RiskInDroid (Risk Index for Android) is an open-source tool for quantitative risk analysis of Android applications based on machine learning techniques.
How RiskInDroid works
“A user should be able to quickly assess an application’s level of risk by simply glancing at RiskInDroid’s output, and they should be able to compare the app’s risk with others easily,” Gabriel Claudiu Georgiu, developer of RiskInDroid, told Help Net Security.
Unlike other tools, RiskInDroid does not take into consideration only the permissions declared into the app manifest but carries out reverse engineering on the apps to retrieve the bytecode and then infers (through static analysis) which permissions are used, extracting four sets of permissions for every analyzed app:
1. Declared permissions – Extracted from the app manifest.
2. Exploited permissions – Declared and used in the bytecode.
3. Ghost permissions – Not declared but with usages in the bytecode.
4. Useless permissions – Declared but never used in the bytecode.
“The precision and reliability of RiskInDroid have been tested on a large dataset made of more than 6,000 malware samples and 112,000 apps.
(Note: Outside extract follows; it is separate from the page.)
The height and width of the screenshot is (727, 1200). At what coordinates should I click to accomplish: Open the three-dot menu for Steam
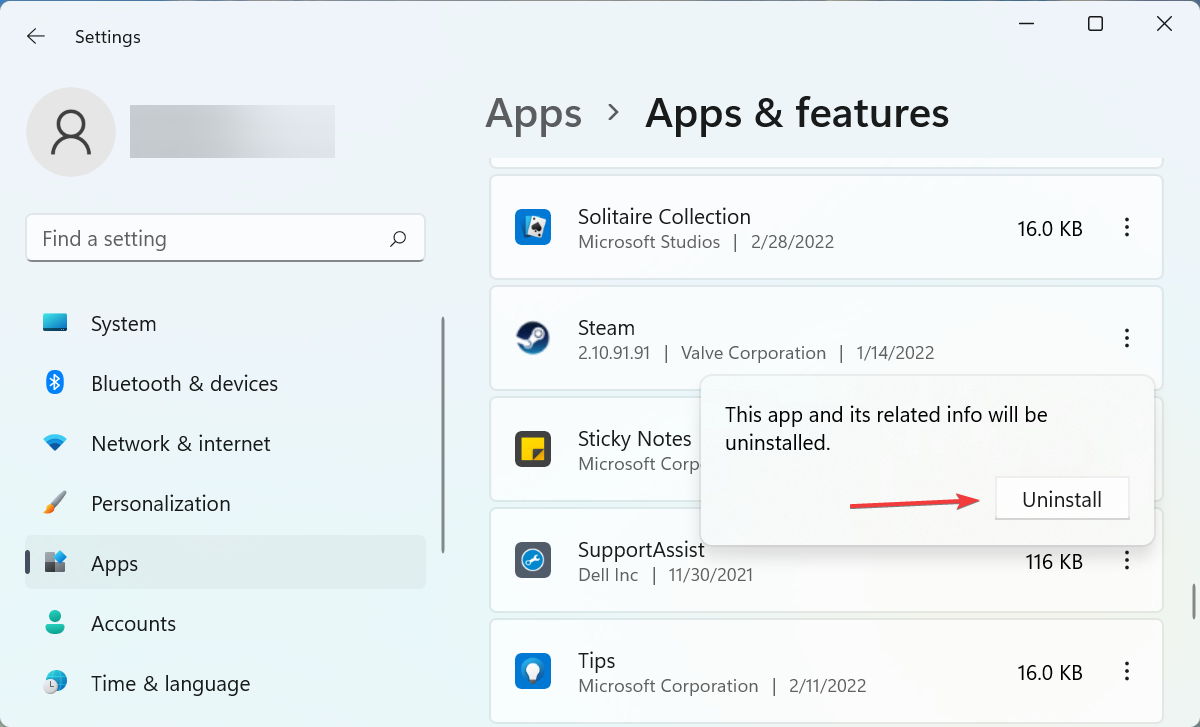pyautogui.click(x=1127, y=338)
We released everything to the public so our results could be easily reproduced and verified,” Georgiu added.
Future plans and download
“Currently there are no future versions planned, I just make sure everything works with the latest versions of Python and occasionally update the underlying libraries. Probably the most straightforward improvement would be to include other features in the analysis. Now, only permissions are considered, but we could also consider API calls and URLs that can be extracted through static analysis as we did for permissions, Georgiu concluded.
RiskInDroid is available for free on GitHub.